* [The data]
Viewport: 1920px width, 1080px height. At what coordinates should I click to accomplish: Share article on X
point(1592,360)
...
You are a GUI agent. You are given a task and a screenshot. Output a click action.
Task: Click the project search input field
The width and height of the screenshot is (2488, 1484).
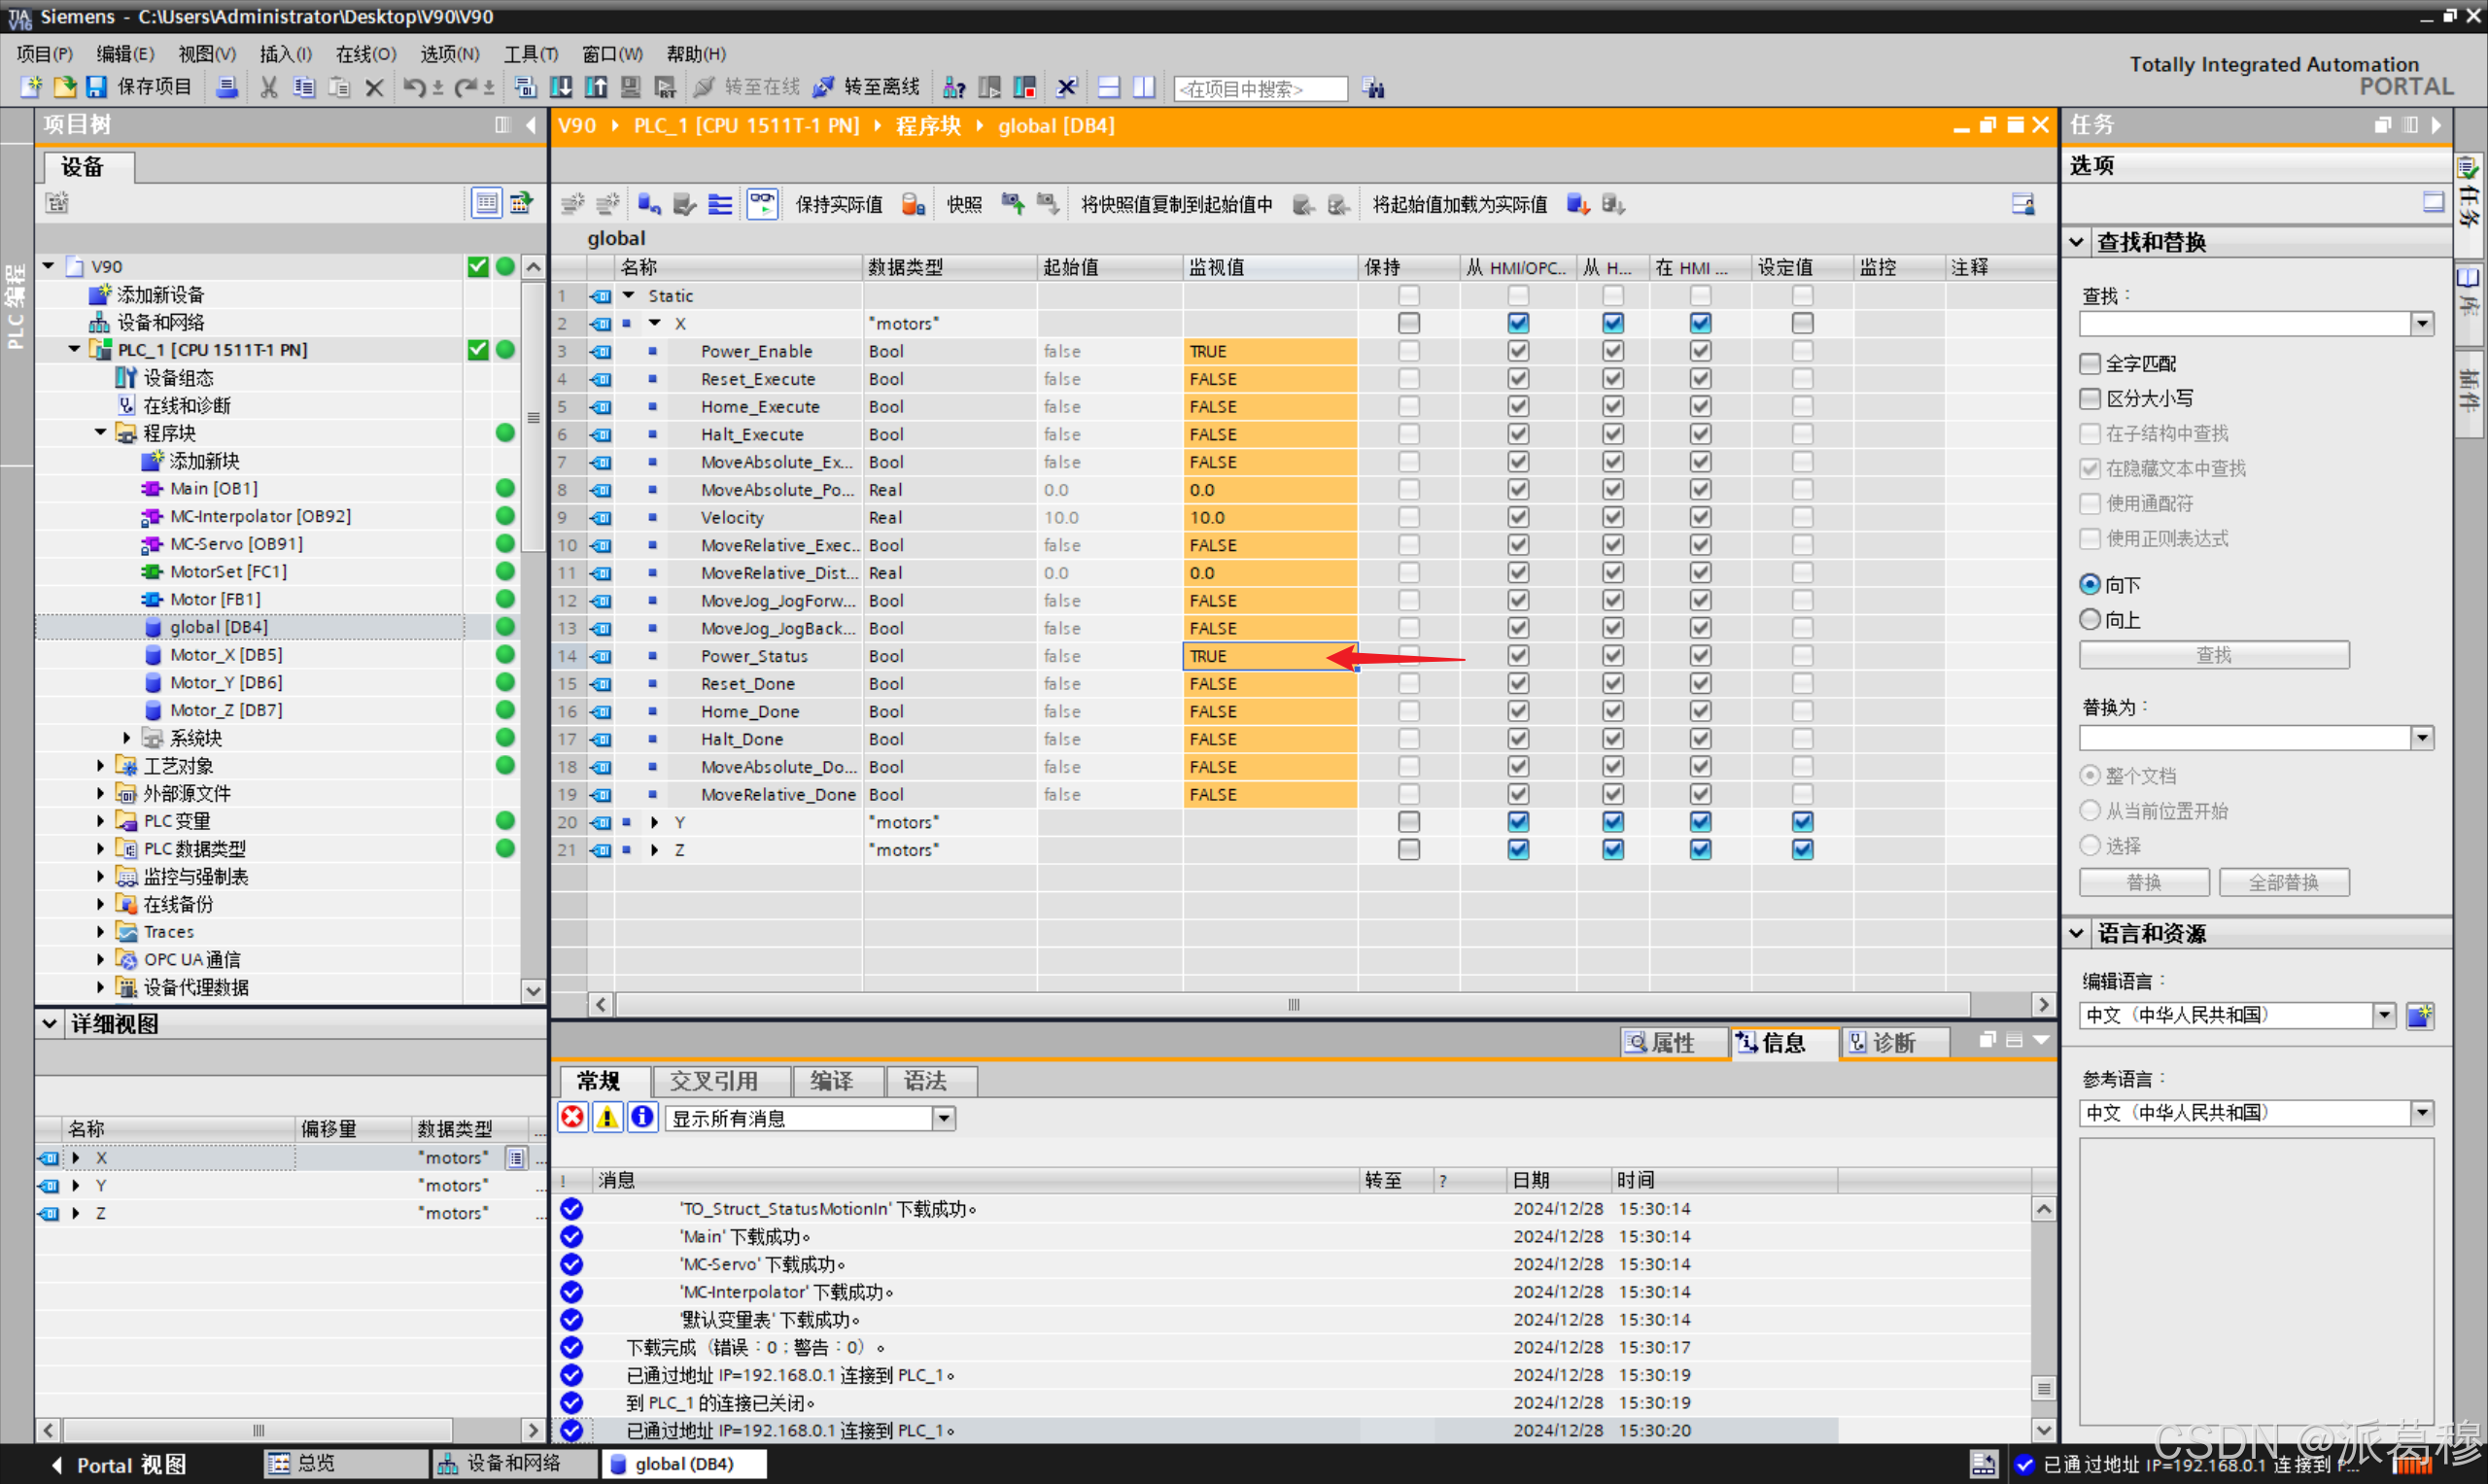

* [Task brief] Copy from the entries above each line in which the string "screenshot" can be found.

* [Response]
You are a GUI agent. You are given a task and a screenshot. Output a click action.
The width and height of the screenshot is (2488, 1484).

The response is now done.